Careless or mischievous young people who were pushed into the foremost ranks of the mockers, and stood grinning and grimacing under the lights, would of a sudden feel a spell clamped upon them.They would hear a strange, quavering note in the preacher's voice, catch the sense of a piercing, soul-commanding gleam in his eye--not at all to be resisted.These occult forces would take control of them, drag them forward as in a dream to the benches under the pulpit, and abase them there like worms in the dust.And then the preacher would descend, and the elders advance, and the torch-fires would sway and dip before the wind of the mighty roar that went up in triumph from the brethren.
These combats with Satan at close quarters, if they made the week-day evenings exciting, reacted with an effect of crushing dulness upon the Sunday services.
The rule was to admit no strangers to the grounds from Saturday night to Monday morning.Every year attempts were made to rescind or modify this rule, and this season at least three-fourths of the laymen in attendance had signed a petition in favor of opening the gates.The two Presiding Elders, supported by a dozen of the older preachers, resisted the change, and they had the backing of the more bigoted section of the congregation from Octavius.
The controversy reached a point where Theron's Presiding Elder threatened to quit the grounds, and the leaders of the open-Sunday movement spoke freely of the ridiculous figure which its cranks and fanatics made poor Methodism cut in the eyes of modern go-ahead American civilization.

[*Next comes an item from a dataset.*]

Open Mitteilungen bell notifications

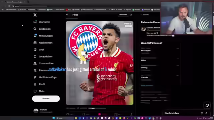[x=35, y=36]
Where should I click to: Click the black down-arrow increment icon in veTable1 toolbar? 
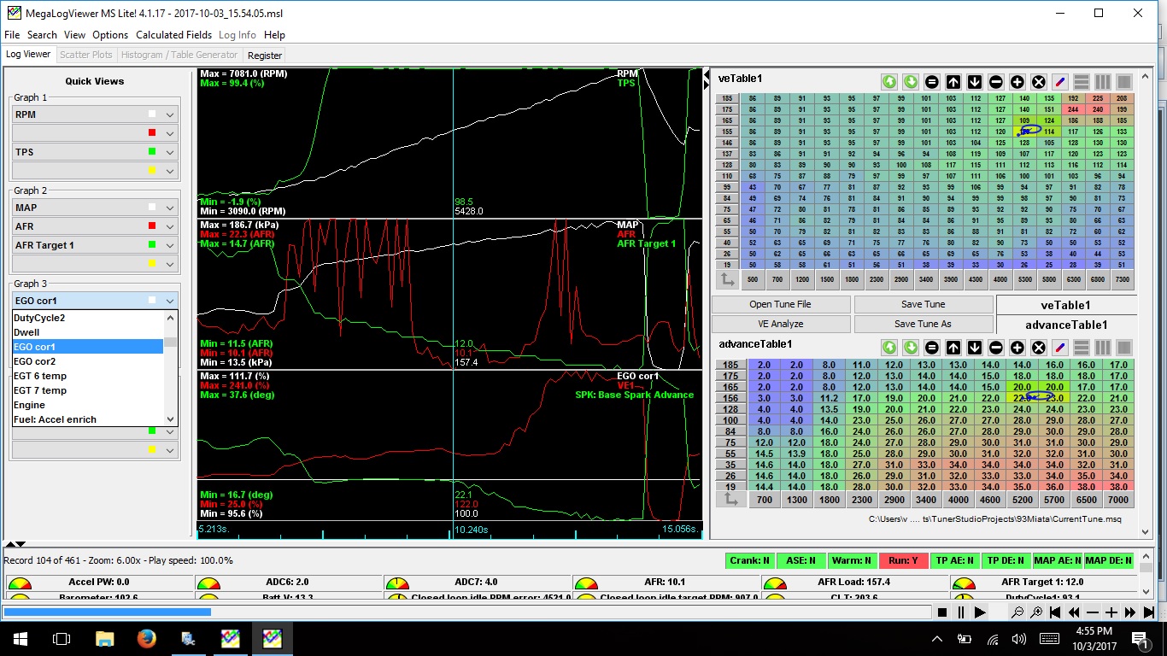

Then Theron Ware saw his opportunity, and preached an impromptu sermon upon the sanctity of the Sabbath, which ended all discussion.Sometimes its arguments seemed to be on one side, sometimes on the other, but always they were clothed with so serene a beauty of imagery, and moved in such a lofty and rarefied atmosphere of spiritual exaltation, that it was impossible to link them to so sordid a thing as this question of gate-money.